111 N.Y. 581 | NY | 1888
We think the appeal should be dismissed. The authority to establish the public place, or park in question, is found in the act of the legislature contained in chapter 451 of the Laws of 1884. In its second section, the act provides that the proceedings to acquire the title to the lands described shall be taken "in the manner prescribed in and subject to all the provisions of section 955 of chapter 410 of the Laws of 1882," which is known as the consolidation act. That section of the consolidation act provides that "the proceedings to acquire title to such lands shall be had pursuant to such acts as shall then be in force relative to the opening, etc., of streets, roads, avenues and public squares and places in the city of New York, which said acts are hereby made applicable to the streets and avenues, etc., and to the proceedings authorized thereby." By force of these provisions we are remitted, in our consideration of what proceedings are authorized in such matters, to the general street opening acts. The procedure *583
thereby prescribed has been construed to preclude an appeal to this court from the order of the Supreme Court confirming the report of the commissioners. (Matter of Department of PublicParks,
But the appellants contend that the order is made appealable, because the effect of the General Term order was to overrule the objections of the landowners and their request that the proceedings be discontinued. They argue that the question of the discontinuance does not come before the commissioners, but that it was a distinct and independent proceeding, provided for to stop further action on their report, upon its coming into the Supreme Court.

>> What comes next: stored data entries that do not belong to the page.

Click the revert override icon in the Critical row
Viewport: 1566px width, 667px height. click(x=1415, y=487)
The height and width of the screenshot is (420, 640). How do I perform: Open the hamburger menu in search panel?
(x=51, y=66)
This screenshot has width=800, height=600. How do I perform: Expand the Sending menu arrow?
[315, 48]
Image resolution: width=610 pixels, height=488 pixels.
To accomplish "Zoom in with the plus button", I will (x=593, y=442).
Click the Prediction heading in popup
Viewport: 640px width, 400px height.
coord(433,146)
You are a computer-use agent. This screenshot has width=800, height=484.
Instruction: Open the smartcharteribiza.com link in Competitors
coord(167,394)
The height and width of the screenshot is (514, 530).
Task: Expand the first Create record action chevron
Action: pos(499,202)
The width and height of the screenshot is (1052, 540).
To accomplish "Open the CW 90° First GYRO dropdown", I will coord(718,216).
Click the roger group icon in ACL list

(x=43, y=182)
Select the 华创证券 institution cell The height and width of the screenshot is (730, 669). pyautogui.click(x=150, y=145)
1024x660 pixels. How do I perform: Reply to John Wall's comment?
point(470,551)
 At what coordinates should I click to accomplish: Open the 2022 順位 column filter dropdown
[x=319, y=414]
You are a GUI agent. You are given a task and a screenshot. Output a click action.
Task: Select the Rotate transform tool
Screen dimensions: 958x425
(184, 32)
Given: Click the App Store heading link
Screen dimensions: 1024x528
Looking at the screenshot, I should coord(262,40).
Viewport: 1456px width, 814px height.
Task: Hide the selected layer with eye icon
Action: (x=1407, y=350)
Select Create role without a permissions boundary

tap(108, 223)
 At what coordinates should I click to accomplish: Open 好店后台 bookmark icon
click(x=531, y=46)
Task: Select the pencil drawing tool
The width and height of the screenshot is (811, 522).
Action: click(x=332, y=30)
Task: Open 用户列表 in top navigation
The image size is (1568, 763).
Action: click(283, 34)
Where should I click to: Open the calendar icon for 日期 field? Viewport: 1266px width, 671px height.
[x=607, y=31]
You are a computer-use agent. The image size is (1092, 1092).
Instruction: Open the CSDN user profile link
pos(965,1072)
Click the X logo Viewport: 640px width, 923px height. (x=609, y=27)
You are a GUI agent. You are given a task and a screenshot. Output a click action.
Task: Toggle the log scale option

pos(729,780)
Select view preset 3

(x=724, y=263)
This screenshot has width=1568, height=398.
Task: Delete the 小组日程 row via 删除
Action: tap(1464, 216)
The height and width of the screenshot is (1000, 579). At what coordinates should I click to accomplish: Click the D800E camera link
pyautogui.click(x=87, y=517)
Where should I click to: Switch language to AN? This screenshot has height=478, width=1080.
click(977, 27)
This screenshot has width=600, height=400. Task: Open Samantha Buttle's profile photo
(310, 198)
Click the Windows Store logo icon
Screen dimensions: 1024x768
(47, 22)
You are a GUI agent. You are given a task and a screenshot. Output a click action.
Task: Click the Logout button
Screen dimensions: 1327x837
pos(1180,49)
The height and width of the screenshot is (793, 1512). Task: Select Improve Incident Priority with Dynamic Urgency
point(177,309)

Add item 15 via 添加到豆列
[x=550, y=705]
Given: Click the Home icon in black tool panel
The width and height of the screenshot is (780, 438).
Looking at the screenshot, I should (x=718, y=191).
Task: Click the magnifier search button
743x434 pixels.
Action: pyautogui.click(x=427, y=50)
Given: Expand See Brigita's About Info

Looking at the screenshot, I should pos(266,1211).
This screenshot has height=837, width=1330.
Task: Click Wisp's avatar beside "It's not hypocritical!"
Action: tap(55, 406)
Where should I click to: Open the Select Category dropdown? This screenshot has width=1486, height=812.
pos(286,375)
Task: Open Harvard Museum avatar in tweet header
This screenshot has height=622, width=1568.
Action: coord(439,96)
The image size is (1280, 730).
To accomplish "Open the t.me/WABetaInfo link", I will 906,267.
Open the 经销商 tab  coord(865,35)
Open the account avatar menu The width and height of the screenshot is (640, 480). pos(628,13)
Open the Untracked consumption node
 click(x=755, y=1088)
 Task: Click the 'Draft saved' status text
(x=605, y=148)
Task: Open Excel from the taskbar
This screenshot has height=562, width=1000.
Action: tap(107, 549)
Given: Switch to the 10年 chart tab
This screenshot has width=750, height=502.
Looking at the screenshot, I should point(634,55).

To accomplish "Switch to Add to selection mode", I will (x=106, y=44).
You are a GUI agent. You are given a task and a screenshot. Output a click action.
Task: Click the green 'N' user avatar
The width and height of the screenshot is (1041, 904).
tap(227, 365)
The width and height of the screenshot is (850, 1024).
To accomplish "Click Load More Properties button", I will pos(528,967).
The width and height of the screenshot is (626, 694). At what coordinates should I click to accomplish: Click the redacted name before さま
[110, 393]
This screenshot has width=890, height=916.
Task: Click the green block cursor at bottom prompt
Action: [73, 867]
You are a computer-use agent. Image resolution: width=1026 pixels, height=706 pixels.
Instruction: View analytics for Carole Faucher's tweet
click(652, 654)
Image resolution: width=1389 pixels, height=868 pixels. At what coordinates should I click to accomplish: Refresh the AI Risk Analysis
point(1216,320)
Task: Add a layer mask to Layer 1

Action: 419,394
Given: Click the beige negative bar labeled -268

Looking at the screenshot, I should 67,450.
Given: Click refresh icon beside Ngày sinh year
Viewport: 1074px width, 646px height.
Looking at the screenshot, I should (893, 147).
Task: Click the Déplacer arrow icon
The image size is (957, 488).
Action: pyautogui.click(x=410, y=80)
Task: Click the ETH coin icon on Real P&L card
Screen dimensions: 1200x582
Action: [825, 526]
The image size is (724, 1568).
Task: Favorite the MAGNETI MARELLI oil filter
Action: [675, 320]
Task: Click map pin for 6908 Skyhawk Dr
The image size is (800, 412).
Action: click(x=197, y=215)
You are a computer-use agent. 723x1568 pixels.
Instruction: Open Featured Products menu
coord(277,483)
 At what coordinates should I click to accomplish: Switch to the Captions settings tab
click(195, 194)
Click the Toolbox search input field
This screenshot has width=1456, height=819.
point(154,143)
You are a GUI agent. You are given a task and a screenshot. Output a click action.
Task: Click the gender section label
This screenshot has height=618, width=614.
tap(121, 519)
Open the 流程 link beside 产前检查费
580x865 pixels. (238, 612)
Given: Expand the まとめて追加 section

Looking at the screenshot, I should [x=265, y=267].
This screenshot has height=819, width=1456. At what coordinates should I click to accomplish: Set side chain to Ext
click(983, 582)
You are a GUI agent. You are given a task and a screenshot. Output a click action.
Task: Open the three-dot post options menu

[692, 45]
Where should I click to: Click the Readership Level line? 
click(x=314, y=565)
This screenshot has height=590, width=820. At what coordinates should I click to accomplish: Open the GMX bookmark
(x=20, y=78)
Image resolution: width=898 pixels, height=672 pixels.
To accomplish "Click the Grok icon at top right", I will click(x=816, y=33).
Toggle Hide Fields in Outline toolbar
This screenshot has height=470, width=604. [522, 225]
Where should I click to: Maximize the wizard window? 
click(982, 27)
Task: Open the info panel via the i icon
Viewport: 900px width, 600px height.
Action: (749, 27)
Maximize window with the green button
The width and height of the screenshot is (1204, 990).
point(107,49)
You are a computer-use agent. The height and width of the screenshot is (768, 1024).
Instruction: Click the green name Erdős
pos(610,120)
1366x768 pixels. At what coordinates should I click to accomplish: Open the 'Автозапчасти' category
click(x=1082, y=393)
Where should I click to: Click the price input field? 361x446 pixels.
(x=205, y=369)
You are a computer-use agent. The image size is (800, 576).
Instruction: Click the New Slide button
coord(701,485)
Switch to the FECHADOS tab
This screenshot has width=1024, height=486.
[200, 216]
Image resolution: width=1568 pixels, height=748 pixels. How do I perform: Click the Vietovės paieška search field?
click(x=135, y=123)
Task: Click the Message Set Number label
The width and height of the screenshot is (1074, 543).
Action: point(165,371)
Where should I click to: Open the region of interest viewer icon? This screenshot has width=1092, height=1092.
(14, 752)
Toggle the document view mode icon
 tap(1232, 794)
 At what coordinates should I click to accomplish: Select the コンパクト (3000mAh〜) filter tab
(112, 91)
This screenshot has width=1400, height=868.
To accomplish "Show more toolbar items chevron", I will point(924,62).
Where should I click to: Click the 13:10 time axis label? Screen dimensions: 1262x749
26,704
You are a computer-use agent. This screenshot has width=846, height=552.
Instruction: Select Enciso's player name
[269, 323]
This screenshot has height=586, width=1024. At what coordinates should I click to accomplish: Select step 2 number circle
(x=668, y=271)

Section 990 of the consolidation act, to which this proposition has reference, provides, when that objection is competently made, that "the court shall order the same to be discontinued." But it does not appear in the record before us that any order was ever made upon these objections and request, independently, or embodied in the order made by the court, and we could consider nothing on an appeal save the orders which have been made in the courts below and which have been appealed from. We do not think that the order of the Special Term, which simply confirms the report of the commissioners, can be construed to intend more than the plain import of its language.
The appeal should be dismissed, with costs.
All concur, except EARL, J., not voting.